Below is what you will find in the main and alternative displays when Gauge mode is active:
- Current Depth.
- Max Depth.
- Elapsed Dive Time.
- Variable Ascent Indicator (VARI).
- Time of day.
- Any applicable icons.
We appreciate that the Geo 2.0 has an extensive freediving mode which is perfect for freedivers and spearos. Before you use it, you must first specific some parameters for the dive:
- Countdown Timer, can be toggled ON/OFF during a dive..
- 3 Freediving Depth alarms to alert you each time you reach progressively deeper depths.
- Elapsed Dive Time alarm, can be toggled ON/OFF.
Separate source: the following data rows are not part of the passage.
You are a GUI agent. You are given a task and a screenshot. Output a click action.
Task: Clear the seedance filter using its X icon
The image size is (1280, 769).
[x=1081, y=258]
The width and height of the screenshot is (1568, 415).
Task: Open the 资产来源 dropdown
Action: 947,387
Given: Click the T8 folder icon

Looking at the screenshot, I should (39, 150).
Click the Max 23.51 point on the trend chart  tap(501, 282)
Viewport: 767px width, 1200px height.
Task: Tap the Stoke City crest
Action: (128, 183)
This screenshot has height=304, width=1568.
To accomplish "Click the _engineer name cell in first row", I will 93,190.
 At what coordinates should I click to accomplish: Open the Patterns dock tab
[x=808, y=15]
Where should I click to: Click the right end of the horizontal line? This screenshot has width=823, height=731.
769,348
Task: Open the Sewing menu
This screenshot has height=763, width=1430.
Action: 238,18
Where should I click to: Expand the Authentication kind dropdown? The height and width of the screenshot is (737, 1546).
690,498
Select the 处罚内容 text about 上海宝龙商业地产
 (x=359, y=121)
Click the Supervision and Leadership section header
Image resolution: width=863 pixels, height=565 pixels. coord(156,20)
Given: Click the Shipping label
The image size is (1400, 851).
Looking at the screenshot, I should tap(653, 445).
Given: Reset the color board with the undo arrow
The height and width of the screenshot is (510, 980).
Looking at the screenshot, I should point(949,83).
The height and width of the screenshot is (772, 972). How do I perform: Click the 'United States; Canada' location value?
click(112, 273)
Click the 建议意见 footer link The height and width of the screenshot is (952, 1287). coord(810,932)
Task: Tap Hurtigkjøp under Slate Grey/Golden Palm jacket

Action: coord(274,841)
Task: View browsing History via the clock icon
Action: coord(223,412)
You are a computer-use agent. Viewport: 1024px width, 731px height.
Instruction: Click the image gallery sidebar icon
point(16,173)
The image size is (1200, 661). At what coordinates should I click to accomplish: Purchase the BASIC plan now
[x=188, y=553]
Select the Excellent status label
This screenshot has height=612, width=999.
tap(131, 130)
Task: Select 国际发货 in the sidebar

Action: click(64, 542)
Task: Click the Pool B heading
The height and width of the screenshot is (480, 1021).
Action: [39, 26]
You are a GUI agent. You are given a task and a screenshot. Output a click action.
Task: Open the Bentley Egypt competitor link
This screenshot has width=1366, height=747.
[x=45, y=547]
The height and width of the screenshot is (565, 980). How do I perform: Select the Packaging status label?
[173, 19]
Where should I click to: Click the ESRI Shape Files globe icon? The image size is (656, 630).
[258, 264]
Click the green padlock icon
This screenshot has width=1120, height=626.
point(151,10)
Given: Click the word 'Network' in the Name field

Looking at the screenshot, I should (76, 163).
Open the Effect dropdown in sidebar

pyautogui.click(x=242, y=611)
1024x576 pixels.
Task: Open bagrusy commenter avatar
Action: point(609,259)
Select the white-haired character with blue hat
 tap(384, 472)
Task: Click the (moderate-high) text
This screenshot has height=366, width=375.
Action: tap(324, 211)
When in freediving mode, the Oceanic Geo 2.0 functions as a depth gauge. Furthermore, nitrogen calculation is handled based on the default FO2 of Air as well as an estimate of the nitrogen accumulation you have built up from recent dives within a 24-hour period.
On the main display, you can find the following information:
- Current Depth.
- Dive Time Remaining and a No-Decompression Icon.
- Elapsed Dive Time.
- Tissue Loading Bar Graph (TLBG), if there is still some nitrogen accumulation in your body from recent dives.
- Remaining Countdown Timer, if it is toggled on.
- Any applicable icons.
Additionally, there are specific alarms that are only accessible while in freediving mode.
- Countdown Timer Display, which can be toggled ON/OFF.
- Freedive Elapsed Dive Time (EDT) alarm, which is different from the EDT in Norm mode.
- 3 Freedive depth alarms which will alert you once you’ve reached progressively deeper depths.
- High Nitrogen Level alarm. If the TLBG bar reaches 4 segments (out of 5), indicating that your nitrogen accumulation is getting dangerously high, then an audio alarm will trigger and the TLBG will keep flashing. Once the bar reaches 5 segments, an audio alarm will trigger again and a flashing UP Arrow will urge you to ascend so your nitrogen levels can drop.
The Geo 2.0 can handle two Nitrox mixes from 21% to 100% oxygen levels. The ppO2 limits can be set between 1.2 and 1.6 bars.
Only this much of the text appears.